## Work to complete:
Exact copy, pictures excluded: print the lines from the one with "900x506 pixels." through the final line of the records.

»»

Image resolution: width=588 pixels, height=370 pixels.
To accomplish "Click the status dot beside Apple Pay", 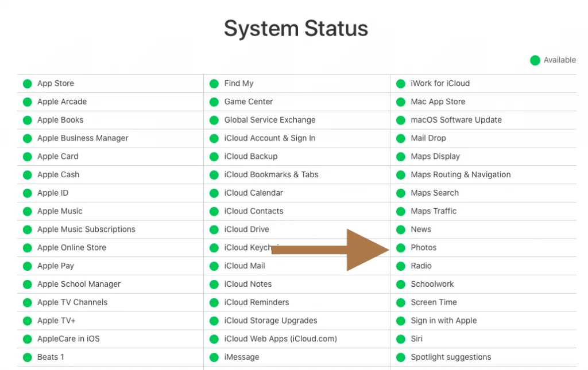I will click(28, 266).
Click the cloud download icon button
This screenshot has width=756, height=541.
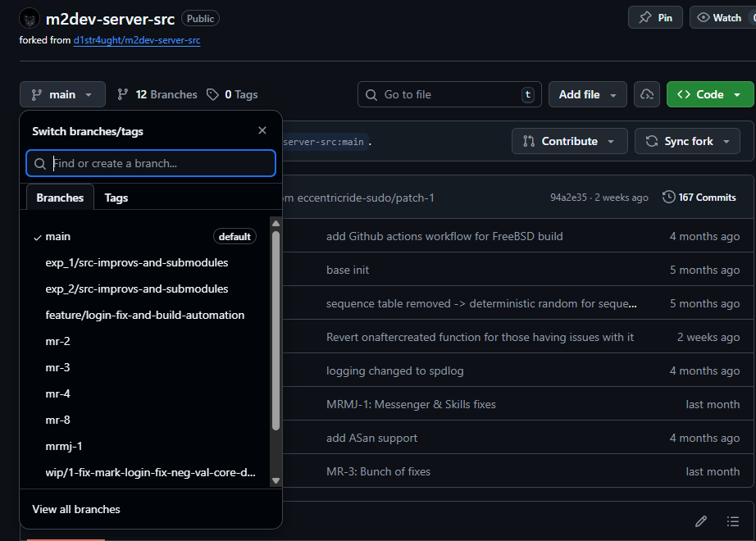[x=647, y=94]
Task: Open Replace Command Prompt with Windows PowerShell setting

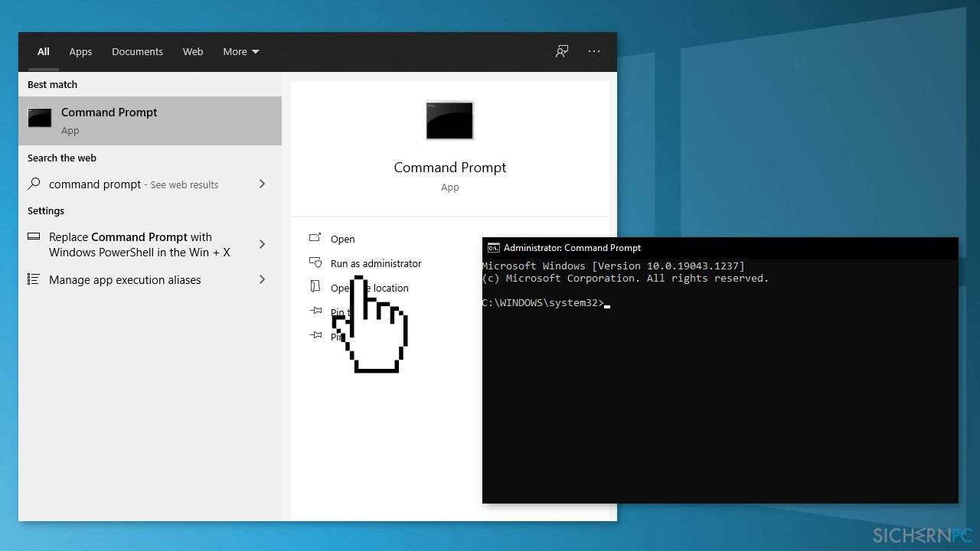Action: (x=130, y=244)
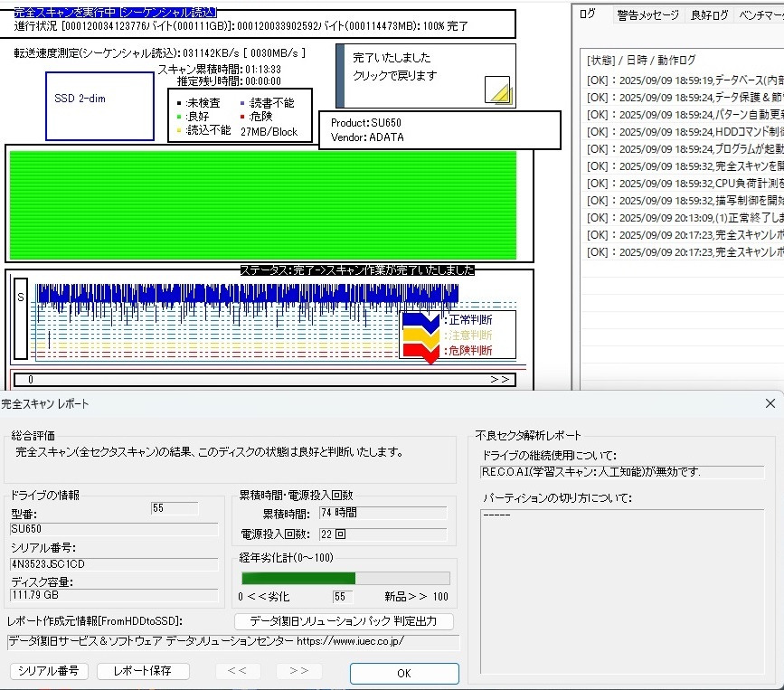
Task: Click the serial number field 4N3523JSC1CD
Action: point(114,562)
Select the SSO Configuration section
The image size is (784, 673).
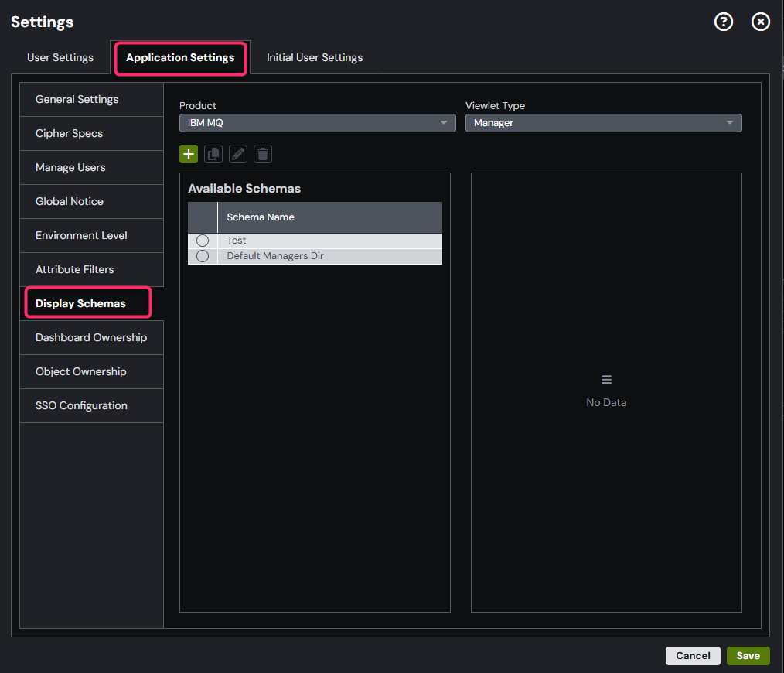81,405
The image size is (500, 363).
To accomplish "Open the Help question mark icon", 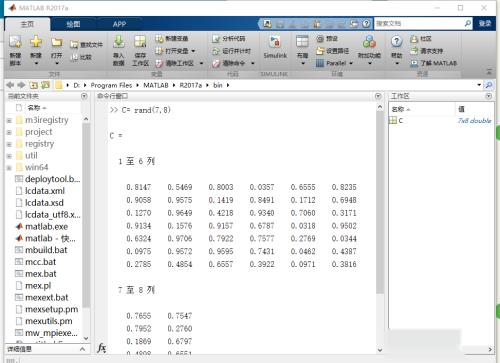I will tap(396, 42).
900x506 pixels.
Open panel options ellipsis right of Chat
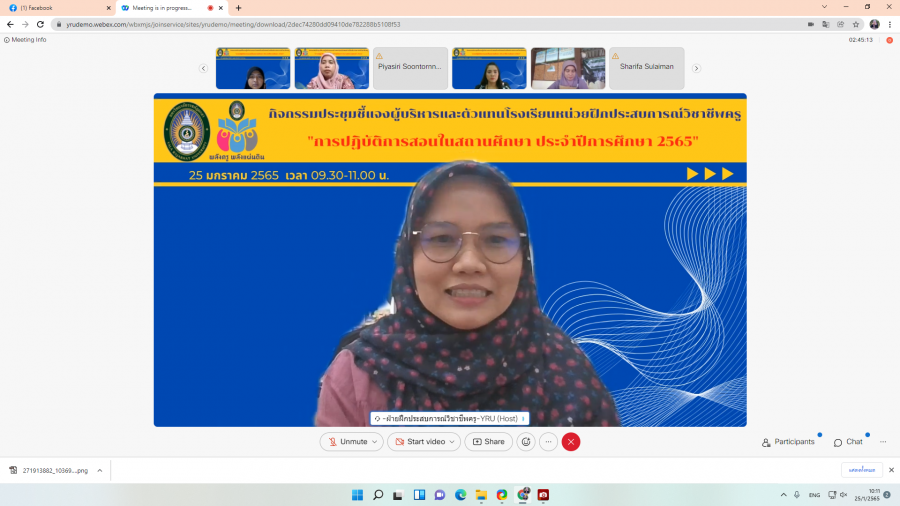click(x=883, y=442)
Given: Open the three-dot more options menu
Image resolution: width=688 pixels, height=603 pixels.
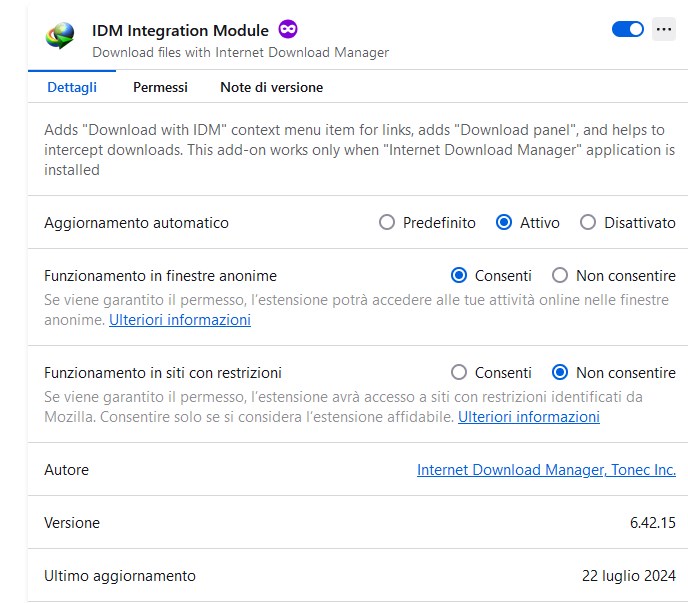Looking at the screenshot, I should point(664,29).
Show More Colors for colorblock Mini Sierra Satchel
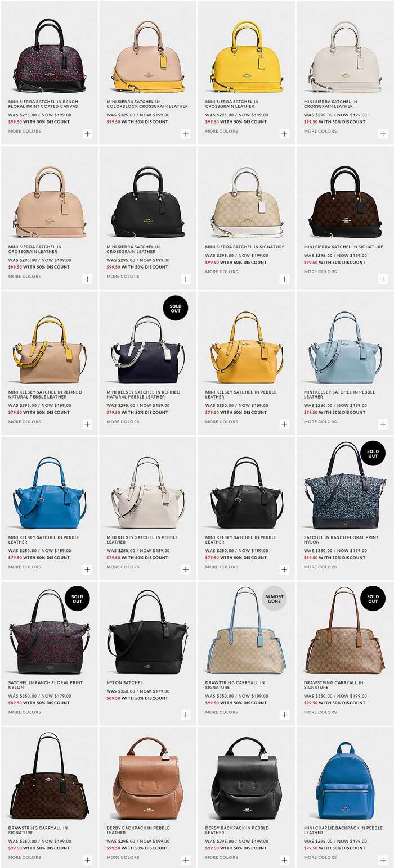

««

## Solution to this exercise:
900x506 pixels.
Open panel options ellipsis right of Chat
click(x=883, y=442)
Given: Open the three-dot more options menu
Image resolution: width=688 pixels, height=603 pixels.
Looking at the screenshot, I should point(664,29).
Show More Colors for colorblock Mini Sierra Satchel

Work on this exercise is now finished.